E a data de entrega do imposto de renda? Isso sempre foi uma luta entre a Receita Federal e os contribuintes. Não gosto de pagar imposto. Ninguém gosta, ainda mais quando é desperdiçado, mas é uma obrigação. Então para que correr o eterno risco do último dia? Hoje o problema é a lentidão do site da Receita para receber as declarações. Quando comecei minha vida de contribuinte, o problema era a fila no banco, com as pessoas correndo pela calçada faltando cinco minutos para o prazo estendido!

Tudo nosso é assim, como diria o antigo locutor de futebol: na última volta do ponteiro. Temos até a expressão corriqueira, “aos 45 do segundo tempo” como se fosse uma coisa boa!

Ontem fomos às urnas decidir quem serão os nossos representantes no executivo e legislativo, nas esferas estadual e federal. Como sempre, o horário eleitoral obrigatório nas rádios e TVs encheu o saco de todos, muito mais pelo mesmo formato e pelas mentiras do que pela falta de importância. Todos reclamam, começam a dizer que votarão nulo, que só custa R$3,52 se não for votar. Ouve-se a tradicional ladainha do cidadão que pede muito ao Estado mas não sabe fazer sua parte. Mas de repente, como se algo mudasse no ar, as eleições começaram a ganhar contornos de campeonato e não há nada que o brasileiro goste mais do que de ganhar. Todos gostam, poderiam dizer. É verdade, mas a máxima cunhada por Nelson Piquet nos acompanha como uma marca: “O segundo é o primeiro dos últimos”. O eleitor está mais preocupado em quem votar e sim em quem vai ganhar. O último debate eleitoral tem audiência de novela. Da mesma forma que todos se transformam em técnicos de futebol na Copa, proliferam analistas políticos dignos de editorial em jornal quando faltam dois dias para o pleito.

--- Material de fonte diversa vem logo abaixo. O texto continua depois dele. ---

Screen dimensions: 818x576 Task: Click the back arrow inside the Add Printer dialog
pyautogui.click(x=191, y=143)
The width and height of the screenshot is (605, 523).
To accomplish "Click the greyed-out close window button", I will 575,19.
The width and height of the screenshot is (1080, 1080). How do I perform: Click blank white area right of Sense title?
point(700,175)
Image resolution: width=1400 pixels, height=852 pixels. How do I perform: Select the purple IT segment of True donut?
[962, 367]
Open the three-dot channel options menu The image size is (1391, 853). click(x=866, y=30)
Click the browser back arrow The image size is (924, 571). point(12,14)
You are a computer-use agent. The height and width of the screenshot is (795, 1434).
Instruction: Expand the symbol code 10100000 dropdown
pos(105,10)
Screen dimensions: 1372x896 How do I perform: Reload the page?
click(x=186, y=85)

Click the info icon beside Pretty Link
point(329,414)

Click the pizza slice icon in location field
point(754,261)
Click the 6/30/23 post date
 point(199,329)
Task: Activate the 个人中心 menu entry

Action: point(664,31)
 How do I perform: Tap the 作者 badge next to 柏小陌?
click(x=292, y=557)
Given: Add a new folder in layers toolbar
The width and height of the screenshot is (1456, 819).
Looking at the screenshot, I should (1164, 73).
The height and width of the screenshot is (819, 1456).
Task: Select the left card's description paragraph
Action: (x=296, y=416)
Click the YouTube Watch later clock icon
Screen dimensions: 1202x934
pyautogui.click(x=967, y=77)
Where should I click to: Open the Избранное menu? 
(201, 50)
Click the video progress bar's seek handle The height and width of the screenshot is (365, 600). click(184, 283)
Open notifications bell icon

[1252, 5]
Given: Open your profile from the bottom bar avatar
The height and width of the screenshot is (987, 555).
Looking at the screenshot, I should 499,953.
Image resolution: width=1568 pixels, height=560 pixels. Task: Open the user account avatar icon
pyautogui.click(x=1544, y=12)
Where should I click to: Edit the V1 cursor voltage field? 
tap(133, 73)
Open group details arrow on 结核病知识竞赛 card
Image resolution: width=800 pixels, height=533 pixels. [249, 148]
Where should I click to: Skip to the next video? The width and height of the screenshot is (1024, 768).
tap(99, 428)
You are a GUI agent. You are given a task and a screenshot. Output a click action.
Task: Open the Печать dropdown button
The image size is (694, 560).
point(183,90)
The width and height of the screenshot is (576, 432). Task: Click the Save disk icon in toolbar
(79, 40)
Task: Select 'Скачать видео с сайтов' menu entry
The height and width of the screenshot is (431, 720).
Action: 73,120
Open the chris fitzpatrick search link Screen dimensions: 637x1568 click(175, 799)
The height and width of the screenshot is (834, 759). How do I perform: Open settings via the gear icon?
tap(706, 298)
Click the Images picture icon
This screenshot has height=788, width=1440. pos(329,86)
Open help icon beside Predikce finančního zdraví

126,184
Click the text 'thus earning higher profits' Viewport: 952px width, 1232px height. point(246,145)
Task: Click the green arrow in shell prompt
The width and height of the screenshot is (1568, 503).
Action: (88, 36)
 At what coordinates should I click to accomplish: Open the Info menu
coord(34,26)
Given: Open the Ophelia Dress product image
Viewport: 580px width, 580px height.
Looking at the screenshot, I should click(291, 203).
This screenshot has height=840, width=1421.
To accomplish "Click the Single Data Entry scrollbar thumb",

Nessas eleições, na verdade, isso aconteceu duas vezes. A primeira se deu após o acidente fatal do candidato Eduardo Campos, quando vi pessoas discorrendo sobre suas qualidades, como se o conhecessem havia décadas. A segunda foi agora, na reta final do primeiro turno, quando na padaria perto de casa vi pessoas discutindo as qualidades dos candidatos, citando fatos de suas vidas públicas.

O que será que acontece por aqui quando se aproximam os prazos fatais ou as datas dos acontecimentos? Esse personagem brasilis merecia de fato uma análise antropológica.

Enquanto não vejo esse estudo continuarei a ver as pessoas entrarem no cinema depois que as luzes já se apagaram, os atores pedirem para os espectadores para não se atrasarem, médicos e dentistas numa competição para ver quem demora mais para realizar o atendimento e todos pedindo mais prazo para declarar o imposto de renda. E continuaremos a caminhar felizes da vida. Somos assim!